§ **Required work**: Go through the entries below and return every line that contains "computer".
*** Material for the task
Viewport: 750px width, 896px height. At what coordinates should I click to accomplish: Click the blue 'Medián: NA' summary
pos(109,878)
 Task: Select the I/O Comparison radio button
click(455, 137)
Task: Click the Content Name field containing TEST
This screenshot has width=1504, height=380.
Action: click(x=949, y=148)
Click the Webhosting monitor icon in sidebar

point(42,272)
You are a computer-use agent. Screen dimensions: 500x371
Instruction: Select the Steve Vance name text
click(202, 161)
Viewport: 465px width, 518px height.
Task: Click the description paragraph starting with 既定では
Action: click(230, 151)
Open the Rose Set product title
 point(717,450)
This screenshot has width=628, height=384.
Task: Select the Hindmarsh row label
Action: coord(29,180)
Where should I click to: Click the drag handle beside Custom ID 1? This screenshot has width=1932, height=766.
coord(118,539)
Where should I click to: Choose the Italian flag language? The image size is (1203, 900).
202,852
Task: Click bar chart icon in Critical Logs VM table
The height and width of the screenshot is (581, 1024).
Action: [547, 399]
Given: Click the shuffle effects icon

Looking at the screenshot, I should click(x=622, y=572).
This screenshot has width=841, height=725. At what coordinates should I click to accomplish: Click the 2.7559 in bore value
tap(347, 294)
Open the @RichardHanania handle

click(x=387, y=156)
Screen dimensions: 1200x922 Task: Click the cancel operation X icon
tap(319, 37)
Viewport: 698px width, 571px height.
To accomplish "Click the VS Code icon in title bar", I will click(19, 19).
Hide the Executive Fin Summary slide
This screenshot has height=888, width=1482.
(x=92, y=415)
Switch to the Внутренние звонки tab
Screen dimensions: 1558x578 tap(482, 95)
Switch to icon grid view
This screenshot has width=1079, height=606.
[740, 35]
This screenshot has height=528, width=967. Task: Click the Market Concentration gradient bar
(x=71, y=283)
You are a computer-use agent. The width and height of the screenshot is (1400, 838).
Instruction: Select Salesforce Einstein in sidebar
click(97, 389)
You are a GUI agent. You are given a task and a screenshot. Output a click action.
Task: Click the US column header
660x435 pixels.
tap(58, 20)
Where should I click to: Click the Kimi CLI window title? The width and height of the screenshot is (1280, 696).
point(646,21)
******
§ **Answer box**:
You are a computer-use agent. Screen dimensions: 500x371
You are a computer-use agent. The width and height of the screenshot is (1400, 838).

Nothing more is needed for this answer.